There is no suggestion in the Gospels that Jesus feigns, or pretends anything, on the contrary he is the 'Truth', he says, "Let you 'yes' mean 'yes' and you 'no' mean 'no'". His Kingdom stands in contradistinction to that of the kingdom of the Father of Lies.
If Jesus really does 'pretend' to be angry but isn't really what else does he pretend? Is he really just 'acting' in other emotional responses, when he sighs, when he weeps, when he rails against the Pharisees. Is he really grinning broadly when he calls Simon Peter, 'Satan'?
I do not agree with Pope Francis on this, we do not need smiley or angry face marks to interpret the Gospels.
Perhaps this says more about the Pope than it does about Jesus. Rather than Jesus pretending, is Pope Francis 'pretending'? After all if one believes the Son of God can and does 'pretend', why shouldn't the Pope? and if the Pope can 'pretend', why not the Church?
I really do think this is a very big issue, the ramifications run very deep, the implication is that the plain meaning of scripture is not readily available to the ordinary reader or hearer, it also means that for ordinary Catholics it is alright to 'pretend' for affect or for some other reason. If Jesus did it, why is shouldn't the Vatican Bank in its accounts or a Bishop defending his diocese against accusation of sexual abuse of minors, or why not a divorced and remarried Catholic 'pretend' and receive Communion anyhow. If 'pretending' is alright, why not hypocrisy, or downright lying?

55 comments:

Pelerin said...

I have just had a look at the French translation of this particular homily and I think it is a case of 'don't panic!'

If I were to translate from the French to English I would put the following:

'In the Gospel Jesus is not angry but he does seem to be (il faisait semblant) when His disciples are not understanding Him.'

This does not have the same implications as 'pretend'. Could not this just be another case of mistranslation?

EuropeanCatholic said...

Is this also not a form of gnosticism?

ie. only the Pope and other enlightened thinkers know what Our Lord really meant as opposed to the ordinary rest of the faithful?

Or am I talking nonsense?

akp5401 said...

Is it a correct translation of what he said? It's very strange.

Jonathan said...

Were Pope Honorius I's errors and omissions greater that those of Francis?

Matthew said...

"There is no suggestion in the Gospels that Jesus feigns, or pretends anything..."

There are a couple of instances in John's Gospel where I think it can be said that Jesus feigns ignorance:

1) At the well, when Jesus asks the Samaritan woman to call her husband and come back, though He obviously knows her marital situation (cf. 4:16-19)
2) In the garden, just before His arrest, when Jesus asks the guards who they are looking for, though He obviously knows (cf. 18:4-8, esp. v. 4)

Jesus also knew long before the Last Supper that Judas would betray Him (cf. Jn 6:64, 70-71), yet does nothing about it. A cynic might suggest that there is a certain pretence here - a keeping up of appearances, if only until the right time.

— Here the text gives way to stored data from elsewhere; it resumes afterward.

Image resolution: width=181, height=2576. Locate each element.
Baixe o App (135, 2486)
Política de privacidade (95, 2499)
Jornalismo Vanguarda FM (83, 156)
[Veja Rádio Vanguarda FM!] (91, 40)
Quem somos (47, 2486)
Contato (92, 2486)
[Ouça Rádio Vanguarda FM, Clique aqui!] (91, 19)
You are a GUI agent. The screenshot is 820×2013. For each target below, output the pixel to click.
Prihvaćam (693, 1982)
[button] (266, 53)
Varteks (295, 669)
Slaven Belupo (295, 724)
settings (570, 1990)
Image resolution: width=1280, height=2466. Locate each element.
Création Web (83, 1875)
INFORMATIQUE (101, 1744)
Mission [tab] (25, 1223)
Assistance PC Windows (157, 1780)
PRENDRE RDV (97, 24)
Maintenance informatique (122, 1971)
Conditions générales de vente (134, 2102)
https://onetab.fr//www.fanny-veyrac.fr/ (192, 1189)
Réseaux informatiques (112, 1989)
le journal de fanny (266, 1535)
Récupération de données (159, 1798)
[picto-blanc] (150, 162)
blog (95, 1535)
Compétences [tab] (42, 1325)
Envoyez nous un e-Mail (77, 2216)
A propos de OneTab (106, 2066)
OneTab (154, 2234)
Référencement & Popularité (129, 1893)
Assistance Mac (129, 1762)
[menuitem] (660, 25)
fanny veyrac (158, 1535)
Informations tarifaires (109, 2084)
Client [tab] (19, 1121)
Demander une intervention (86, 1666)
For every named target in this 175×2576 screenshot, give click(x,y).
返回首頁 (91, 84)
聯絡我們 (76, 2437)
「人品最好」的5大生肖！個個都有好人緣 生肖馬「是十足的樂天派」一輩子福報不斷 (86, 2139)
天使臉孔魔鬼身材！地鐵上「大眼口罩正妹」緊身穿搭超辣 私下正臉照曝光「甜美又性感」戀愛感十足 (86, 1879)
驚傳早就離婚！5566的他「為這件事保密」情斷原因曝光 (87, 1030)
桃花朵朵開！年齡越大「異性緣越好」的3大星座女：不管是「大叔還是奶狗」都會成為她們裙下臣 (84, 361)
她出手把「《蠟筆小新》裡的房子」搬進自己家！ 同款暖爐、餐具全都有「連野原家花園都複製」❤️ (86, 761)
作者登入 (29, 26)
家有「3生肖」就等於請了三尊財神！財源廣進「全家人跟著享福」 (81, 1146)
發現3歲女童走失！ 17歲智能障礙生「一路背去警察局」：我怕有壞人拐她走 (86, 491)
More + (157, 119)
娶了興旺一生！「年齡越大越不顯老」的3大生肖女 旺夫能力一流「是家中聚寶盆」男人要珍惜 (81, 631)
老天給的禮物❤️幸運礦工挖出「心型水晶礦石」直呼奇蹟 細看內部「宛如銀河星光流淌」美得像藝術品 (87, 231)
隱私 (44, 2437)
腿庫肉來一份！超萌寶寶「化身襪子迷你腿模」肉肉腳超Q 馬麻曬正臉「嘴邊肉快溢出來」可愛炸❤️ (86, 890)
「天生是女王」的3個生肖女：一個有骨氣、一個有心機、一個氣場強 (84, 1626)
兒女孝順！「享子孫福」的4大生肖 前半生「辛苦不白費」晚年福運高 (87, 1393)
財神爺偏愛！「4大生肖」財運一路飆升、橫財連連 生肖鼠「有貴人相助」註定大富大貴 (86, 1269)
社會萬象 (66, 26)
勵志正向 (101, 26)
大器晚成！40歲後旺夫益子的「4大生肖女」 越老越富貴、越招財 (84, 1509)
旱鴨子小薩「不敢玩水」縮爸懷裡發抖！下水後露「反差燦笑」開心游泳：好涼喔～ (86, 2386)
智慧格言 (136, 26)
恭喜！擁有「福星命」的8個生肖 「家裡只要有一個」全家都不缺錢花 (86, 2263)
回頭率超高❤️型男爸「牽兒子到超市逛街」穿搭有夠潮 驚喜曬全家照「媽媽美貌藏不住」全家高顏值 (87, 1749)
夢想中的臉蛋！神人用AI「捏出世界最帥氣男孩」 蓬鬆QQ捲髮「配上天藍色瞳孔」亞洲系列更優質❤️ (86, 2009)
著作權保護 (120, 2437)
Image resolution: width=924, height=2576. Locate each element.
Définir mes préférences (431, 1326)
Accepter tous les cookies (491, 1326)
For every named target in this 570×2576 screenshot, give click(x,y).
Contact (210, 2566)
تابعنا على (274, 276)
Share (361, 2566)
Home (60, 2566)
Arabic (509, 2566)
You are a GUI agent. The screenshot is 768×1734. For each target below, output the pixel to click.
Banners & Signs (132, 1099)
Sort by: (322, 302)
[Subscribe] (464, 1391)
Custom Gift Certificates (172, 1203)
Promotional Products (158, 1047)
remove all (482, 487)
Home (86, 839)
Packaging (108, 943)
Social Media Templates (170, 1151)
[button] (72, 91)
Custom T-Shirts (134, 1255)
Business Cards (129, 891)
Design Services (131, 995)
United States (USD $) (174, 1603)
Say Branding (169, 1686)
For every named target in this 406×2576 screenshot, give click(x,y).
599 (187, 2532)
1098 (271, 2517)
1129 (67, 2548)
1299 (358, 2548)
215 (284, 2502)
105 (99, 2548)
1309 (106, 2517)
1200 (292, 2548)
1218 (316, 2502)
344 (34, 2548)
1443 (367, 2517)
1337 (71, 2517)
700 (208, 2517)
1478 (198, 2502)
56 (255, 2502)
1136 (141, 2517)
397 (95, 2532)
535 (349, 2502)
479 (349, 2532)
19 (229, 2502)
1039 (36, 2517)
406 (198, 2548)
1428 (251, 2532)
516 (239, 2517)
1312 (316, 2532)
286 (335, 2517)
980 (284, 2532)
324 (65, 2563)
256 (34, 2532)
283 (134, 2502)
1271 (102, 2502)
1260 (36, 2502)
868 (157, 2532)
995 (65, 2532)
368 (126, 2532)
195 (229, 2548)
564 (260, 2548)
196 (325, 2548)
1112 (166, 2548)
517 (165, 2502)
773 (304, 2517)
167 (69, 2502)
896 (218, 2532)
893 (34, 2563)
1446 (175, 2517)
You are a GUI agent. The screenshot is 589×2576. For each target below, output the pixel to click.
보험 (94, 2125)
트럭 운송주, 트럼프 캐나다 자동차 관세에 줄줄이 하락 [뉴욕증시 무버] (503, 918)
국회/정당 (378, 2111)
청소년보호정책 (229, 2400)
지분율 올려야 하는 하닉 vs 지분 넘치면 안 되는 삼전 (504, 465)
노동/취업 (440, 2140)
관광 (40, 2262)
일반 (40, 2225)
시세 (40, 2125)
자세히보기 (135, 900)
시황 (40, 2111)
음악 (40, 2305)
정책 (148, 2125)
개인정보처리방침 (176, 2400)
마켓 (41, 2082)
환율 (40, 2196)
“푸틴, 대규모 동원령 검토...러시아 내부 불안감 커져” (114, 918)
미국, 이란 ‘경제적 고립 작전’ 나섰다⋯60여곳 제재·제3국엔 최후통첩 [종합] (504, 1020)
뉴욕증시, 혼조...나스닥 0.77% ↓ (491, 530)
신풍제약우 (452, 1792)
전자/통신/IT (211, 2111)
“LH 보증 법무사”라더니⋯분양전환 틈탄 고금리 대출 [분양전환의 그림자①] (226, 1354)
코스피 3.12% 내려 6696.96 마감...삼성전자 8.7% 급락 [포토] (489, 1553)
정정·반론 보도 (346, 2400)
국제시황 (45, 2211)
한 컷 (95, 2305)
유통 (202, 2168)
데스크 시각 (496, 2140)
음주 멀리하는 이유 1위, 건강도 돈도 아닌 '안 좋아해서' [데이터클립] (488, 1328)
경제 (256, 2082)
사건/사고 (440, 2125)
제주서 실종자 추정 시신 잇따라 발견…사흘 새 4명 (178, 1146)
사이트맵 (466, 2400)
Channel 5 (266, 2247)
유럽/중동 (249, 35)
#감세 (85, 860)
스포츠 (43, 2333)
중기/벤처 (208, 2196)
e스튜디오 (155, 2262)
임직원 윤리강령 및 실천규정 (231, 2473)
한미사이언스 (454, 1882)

To be clear, I think it's a poor choice of words on the Pope's part, and I don't agree that Jesus feigned His emotions, or somehow only pretended to be angry. If He could weep and mourn (cf. Jn 11:33-37), it stands to reason that He could also become angry (e.g. cleansing of the temple: cf. John's citation of Ps. 68:10[69:9] in Jn 2:17). What we might label 'negative' emotions like anger, jealousy, etc., are not of themselves sinful, after all.

It's a more complex question than it seems at first glance, though!

Victoria Lyons said...

I couldn't agree with you more, Father! God bless you.

Genty said...

Where previous popes have become more cautious and guarded in their public utterances as they assume the papacy, the present incumbent seems to believe that the office of pope has given him the green light to say anything that comes into his head on any particular day on any particular subject. Time for a pincer movement by the Cardinaliate, I think.

Anil Wang said...

Given that there have been translation problems, I'd check to confirm those were his exact words and the complete context (they don't seem to be related to Sunday's mass readings). The article uses "How foolish and slow of heart" as an example of anger...I've never heard it referred to in that context. Frustration yes, but not anger. I suspect that "pretends" is a mistranslation of "appears" and that "angry" is a mistranslation of "frustrated". If it wasn't a mistranslation, I think it was a poor choice of off the cuff words and this was what he intend to say.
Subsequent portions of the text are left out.